Begründet 1997 von Eckart Spoo

Menu
Menu

Schöner als das Original

Seit Mit­te April und noch bis Anfang August sind Cas­par David Fried­richs »Unend­li­che Land­schaf­ten« auf der Ber­li­ner Muse­ums­in­sel zu sehen. Mir war ein Zeit­fen­ster an einem Tag im Juni zuge­wie­sen wor­den. Sechs Wochen zuvor hat­te ich um den frü­hest­mög­li­chen Ter­min gebe­ten. Vor der Alten Natio­nal­ga­le­rie wand sich an jenem Diens­tag­nach­mit­tag trotz­dem eine Schlan­ge Ein­lass­be­geh­ren­der. Tou­ri­sten zumeist, die ihren Ber­lin-Auf­ent­halt zur Besich­ti­gung des gro­ßen Roman­ti­kers nut­zen woll­ten, ohne zu wis­sen, dass man bei solch beju­bel­ten Expo­si­tio­nen nicht ein­fach so hin­ge­hen und ein Ticket kau­fen kann. Aber offen­kun­dig wur­de die Aus­dau­er belohnt. Als ich nach Stun­den wie­der ins Freie trat, stan­den ande­re Men­schen gedul­dig in die­ser Rei­he und war­fen nei­di­sche Blicke auf jene, die mit ihrer daheim aus­ge­druck­ten Ein­tritts­kar­te sofort ein­ge­las­sen wurden.

Die Aus­stel­lung ist gewal­tig, das Publi­kums­in­ter­es­se auch. Es wer­den am Ende eini­ge hun­dert­tau­send Besu­cher gewe­sen sein, die sich an den Gemäl­den und Zeich­nun­gen ergötzt haben. Ver­mut­lich nicht nur, um die Wer­ke im Ori­gi­nal zu sehen, die längst als Iko­nen im deut­schen Bil­dungs­bür­ger-Kanon ihren Platz haben. Viel­leicht ist es auch die Sehn­sucht nach Über­sicht­lich­keit, nach Ruhe, nach geord­ne­ten Ver­hält­nis­sen, nach Frie­den schlecht­hin. Fried­richs Bäu­me sind zwar meist kahl, Bau­wer­ke oft nur Rui­nen, Nebel wal­len über und zwi­schen den Ber­gen, Men­schen, wenn über­haupt, zei­gen dem Betrach­ter die kal­te Schul­ter, der Him­mel, häu­fig mit Mond, ist dun­kel, oder Wol­ken hän­gen grau und schwer überm Was­ser. Und trotz­dem ver­ur­sacht die Düster­nis kei­ne Depression.
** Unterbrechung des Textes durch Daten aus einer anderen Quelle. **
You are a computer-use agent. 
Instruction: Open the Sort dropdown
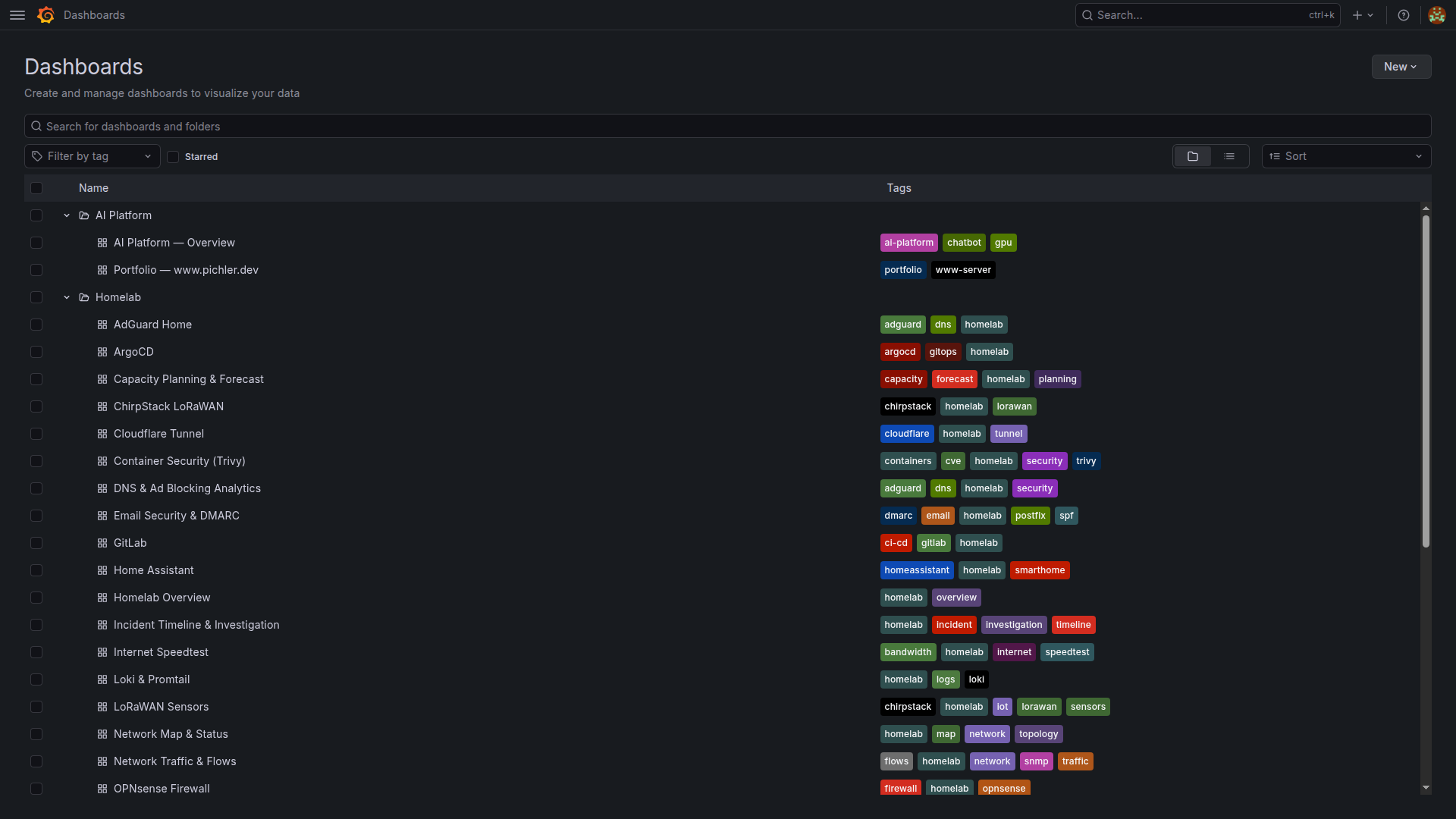tap(1345, 156)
In einem Raum sind Licht­bil­der zu sehen, groß­for­ma­ti­ge Dias. Schöp­fer ist der Japa­ner Hiroy­u­ki Masu­ya­ma, ein Foto­graf, Jahr­gang 1968, der, wie es im Begleit­text heißt, an Orte gereist ist, an denen auch Cas­par David Fried­rich weil­te, um des­sen Wer­ke »nach­zu­bil­den«. Aus meh­re­ren Hun­dert Auf­nah­men ent­stan­den Foto­mon­ta­gen, die in Leucht­kä­sten prä­sen­tiert wer­den. So sieht man denn den »Watz­mann« leuch­ten und den »Mond­auf­gang am Meer«, und davor ste­hen Leu­te und stau­nen. Aus einem Mann bricht es her­aus. Er ist über­wäl­tigt von der Digi­tal­kunst des 21. Jahr­hun­derts, die der Vor­la­ge des 19. Jahr­hun­derts folg­te. »Das ist viel schö­ner als das Original!«

Ich fürch­te, dass er dies wirk­lich glaubte.